FromWard Dossche2:292/854.0Date Write2018-05-14 18:27:23
ToRobert Bashe0:0/0.0Date Arrived2018-05-14 19:40:01
SubjRe: The 2001-09-11 "atta
RB>WD> Montana is pretty non-busy airspace except above 30,000ft and
RB>WD> everybody has their transponder on.

RB> Private planes generally use VFR and fly at altitudes below 5,000 feet.
RB> The altitude you mention is far outside their capabilities.

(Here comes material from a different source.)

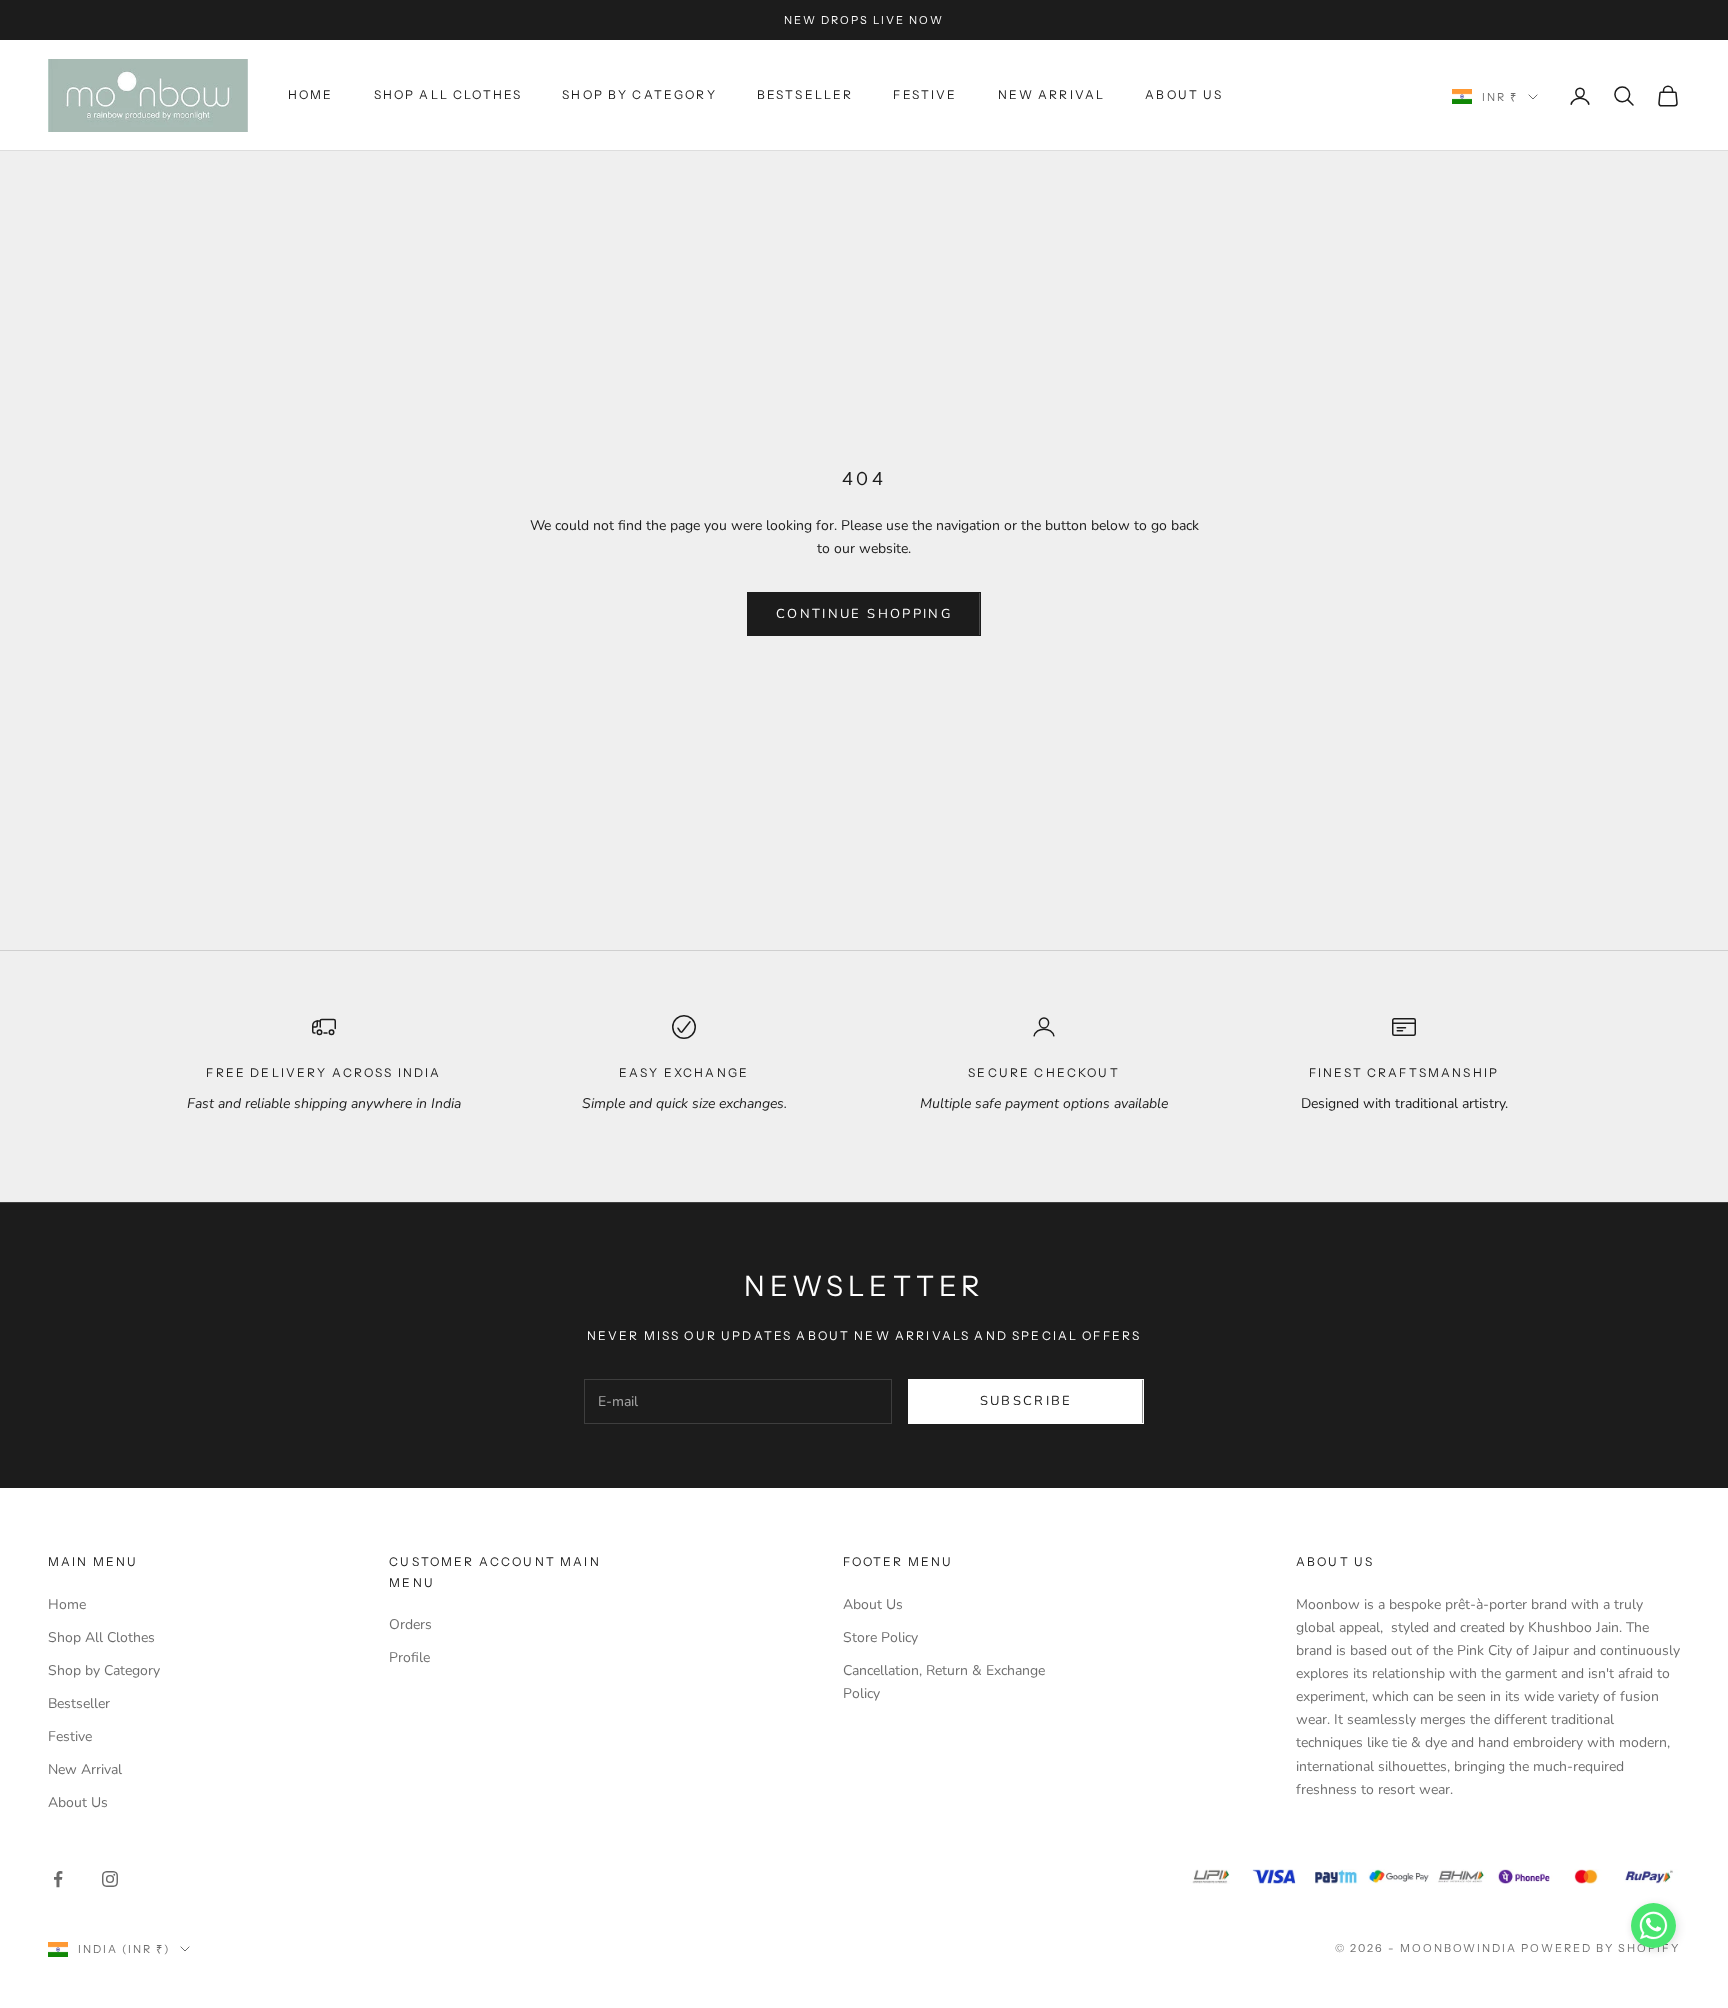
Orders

Every time I'm in Montana we go flying ... Piper PA28, Cessna-172, Cirrus-22,
... The airport of Missoula is at about 3200ft. It's located in a valley. On a
good day you can climb out of it VFR, on a cloudy/rainy/smoky day you need to
fly an IFR-path out of the valley. You need to be at 8000ft in order to clear
the mountain ranges. We have gone up to 9000ft to go over the Mission Mountain
Range, if you fly lower ... well ... not healthy.

So much for 5000ft. The ceiling of the Cessna-172 and Piper PA28 is about
13000ft. Actually, they can get higher, but oxygen then becomes a problem.

With the Cirrus-22 (also single prop, 4 seats) we went to 17000ft to fly over
Glacier National Park (and I have photos to prove it). Yes, it is pressurised,
full glass cockpit, incredible. I want one.

RB>WD> I've got some commercial aviation friends on 747 777 and 737 and they
RB>WD> say that these small planes are now better equipped than their big
RB>WD> jets are.

RB> Second-hand information abut unknown planes. What is "small"? Amd what do
RB> "friends" on the large airliners know about private planes?

1) As mentioned before ... Cessna-172, Piper PA28 Arrow, Cirrus 22. 4 seaters
propeller driven

2) Some of the pilot-friends on the large airliners are instructors in
flying schools. A 777-captain once took me up in a PiperCub during very
windy conditions. There obviously is a difference between steering a plane
and piloting one. This guy understood aerodynamics and things. Shaking
and ratling like hell, yet comfortable because the pilot demonstrated he
knew what he was doing.

RB>WD> Also I think in the mid-60-ies there were no transponders and
RB>WD> certainly no TCAS.

RB> I don't know, only that there was never one in any plane I flew.

I think transponders and TCAS ar something from the last 3 decades. Prior to
that separation techniques were rather crude.